**Provided information**.

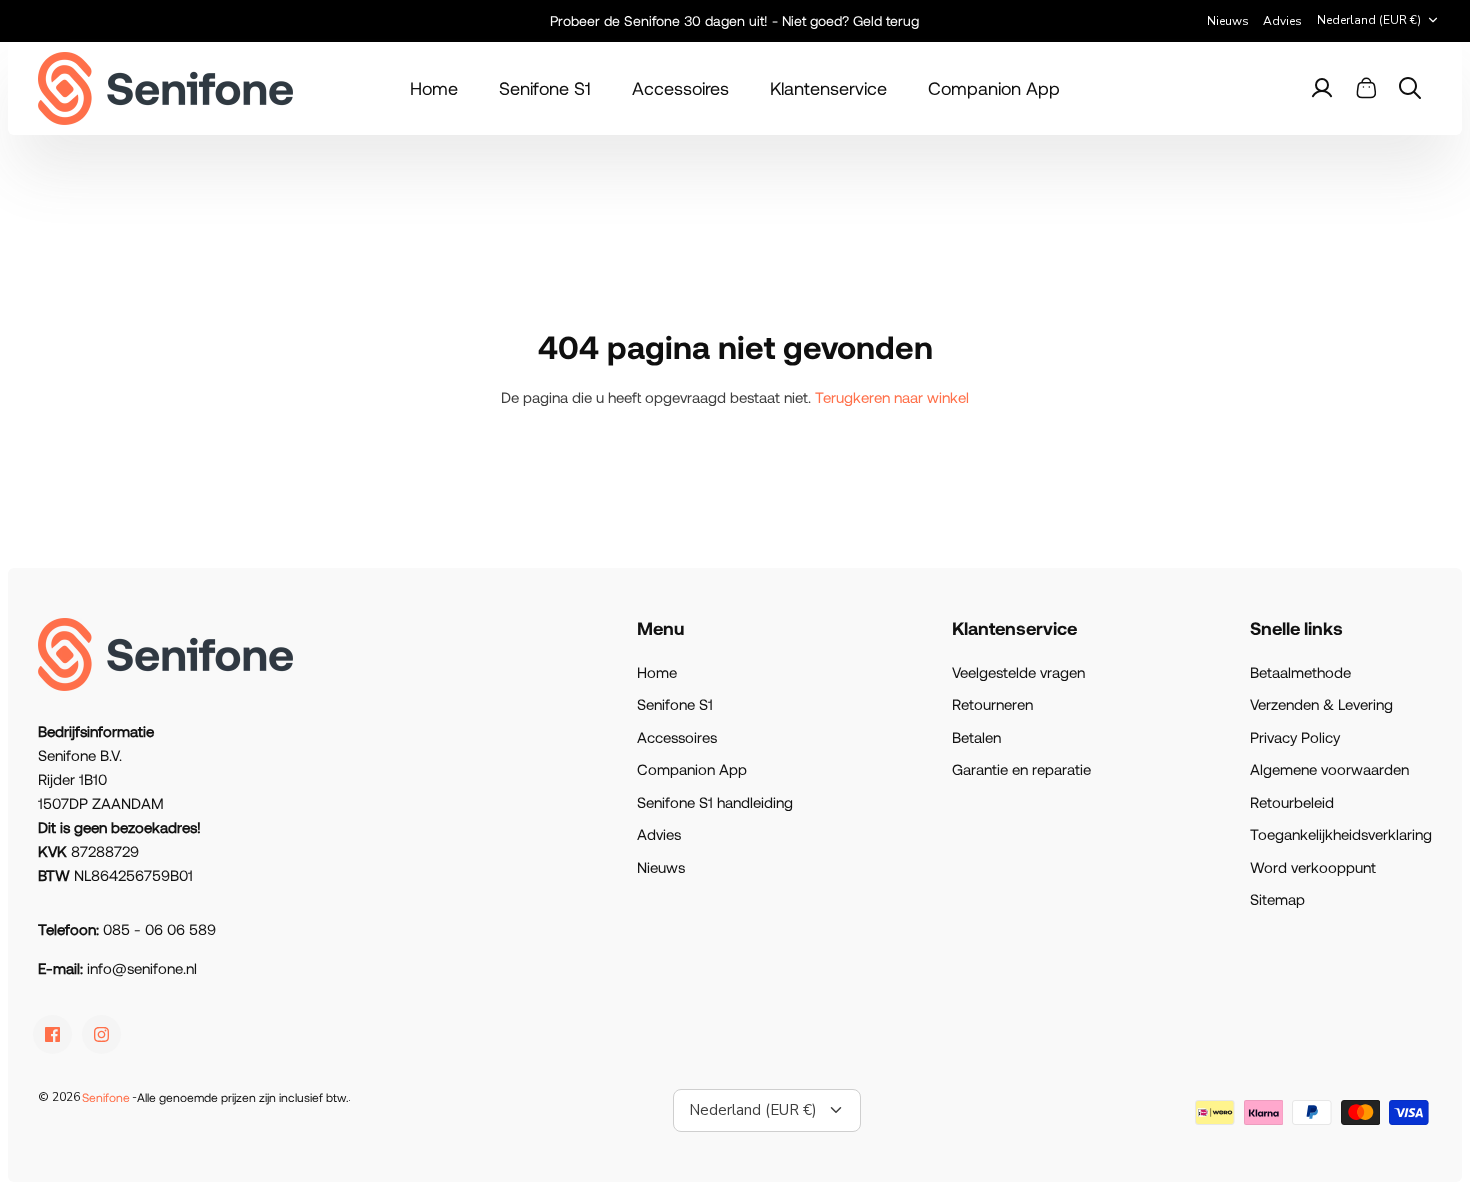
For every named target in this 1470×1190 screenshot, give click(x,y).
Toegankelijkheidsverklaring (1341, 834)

* * *

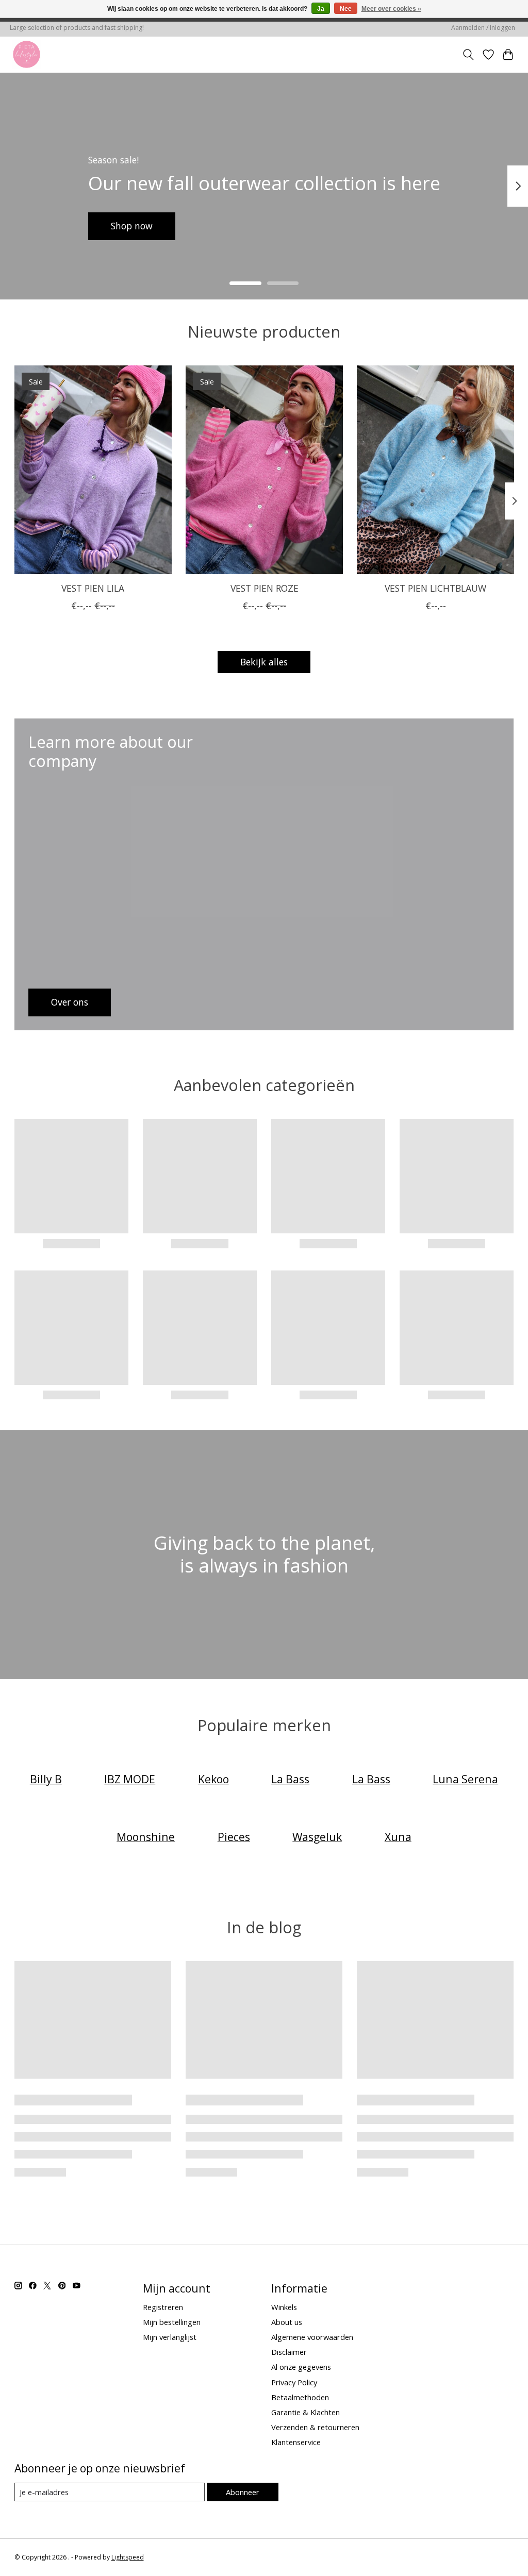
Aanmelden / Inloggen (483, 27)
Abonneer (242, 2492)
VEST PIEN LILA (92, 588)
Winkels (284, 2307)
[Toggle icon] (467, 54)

**Description of the task**. Quote the listing above, but only from the line that shows "Aanmelden / Inloggen (483, 27)" through the line that shows "[Toggle icon] (467, 54)".

**Answer box**.
Aanmelden / Inloggen (483, 27)
Abonneer (242, 2492)
VEST PIEN LILA (92, 588)
Winkels (284, 2307)
[Toggle icon] (467, 54)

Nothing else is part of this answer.